Let's start getting some story ideas here in the comment box. Give each other ideas as to where to go, so they might pick and choose from them as well as their own thoughts.
Geezer, tell me when you're happy with this one. Preferably after more comments.
I am...
happy with the way this turned out. I think we will finger Fitzroy for the murder of the headless man.
Fitzy doesn't realize that it is Mog that made him do it and he almost thinks that it is a nightmare that he can't wake up from!
Thank you...
very much! I'm glad that you enjoyed it! I tried to show how confused and terrified that Fitzroy is.

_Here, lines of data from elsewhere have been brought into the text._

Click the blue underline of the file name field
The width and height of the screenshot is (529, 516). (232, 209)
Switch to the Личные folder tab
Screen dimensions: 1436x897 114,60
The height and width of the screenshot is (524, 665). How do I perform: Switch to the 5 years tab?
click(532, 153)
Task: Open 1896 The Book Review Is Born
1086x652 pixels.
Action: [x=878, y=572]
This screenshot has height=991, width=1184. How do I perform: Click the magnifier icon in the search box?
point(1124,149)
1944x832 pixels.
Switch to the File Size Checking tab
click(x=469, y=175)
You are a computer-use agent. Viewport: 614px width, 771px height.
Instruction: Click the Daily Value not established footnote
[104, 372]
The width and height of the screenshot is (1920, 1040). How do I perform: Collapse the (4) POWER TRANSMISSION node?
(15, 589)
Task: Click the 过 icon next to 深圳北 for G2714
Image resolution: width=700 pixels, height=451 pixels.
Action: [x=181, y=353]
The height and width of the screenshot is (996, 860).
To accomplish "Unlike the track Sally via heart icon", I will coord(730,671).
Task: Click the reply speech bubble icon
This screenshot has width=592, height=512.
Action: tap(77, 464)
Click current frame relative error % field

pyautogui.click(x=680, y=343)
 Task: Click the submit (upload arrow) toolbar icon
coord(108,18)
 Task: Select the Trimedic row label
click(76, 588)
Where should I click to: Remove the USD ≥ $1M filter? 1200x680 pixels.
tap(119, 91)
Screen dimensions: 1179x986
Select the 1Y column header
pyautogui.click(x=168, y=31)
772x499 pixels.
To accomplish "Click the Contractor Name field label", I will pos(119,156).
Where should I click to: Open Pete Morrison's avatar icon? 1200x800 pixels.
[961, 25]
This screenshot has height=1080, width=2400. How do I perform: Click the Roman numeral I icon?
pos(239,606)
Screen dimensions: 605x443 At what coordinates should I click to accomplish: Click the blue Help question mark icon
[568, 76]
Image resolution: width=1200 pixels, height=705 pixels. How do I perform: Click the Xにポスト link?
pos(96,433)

I guess I did a good job, Thanks, ~ Geezer
Gee
This is great you have continued the thread and not mentioned anyone as yet I shall wait for Stan but am going to strat to sort out a few odd ends so that
1- another can come and help me (Jess want's a word )
2- We nail that Mackwill with the murder poor innocent man lol
My piece is ready bar last minute edit and as Wes says we need to start closing down the story, the detectives will have to sort themselves out, we have a prime suspect and just want him in Newgate.
There will be two heads without bodies hidden in the old Tyburn graveyard for ever, lol,
Yours Ian.T
I am confused
Who does "him" in the first lines refer to?
Then all the following pronouns. This is so dark. Maybe it is only me , but I need someone to tell me in order to be able to follow. Any help?
In the last line.
Fitzroy is running for his life.
Stan is up next. Then Ian and Loved. Then the Elf will add a section. Then me again. I can't wait.
Remember people, we need to be moving toward a climax. Use each other. This must be a team effort. Don't write about your character only. We have many to pull together. Don't be afraid to continue a scene and not necessarily start over each section.
Look in on the syllabus thread for pertinent discussions of where the story is headed.
I am ready to wrap up Anabel
Depending on what the rest of you come up with, will depend on the outcome for Anabel. I have some ideas on how to wrap up her character in this whole thing....cant wait for my turn.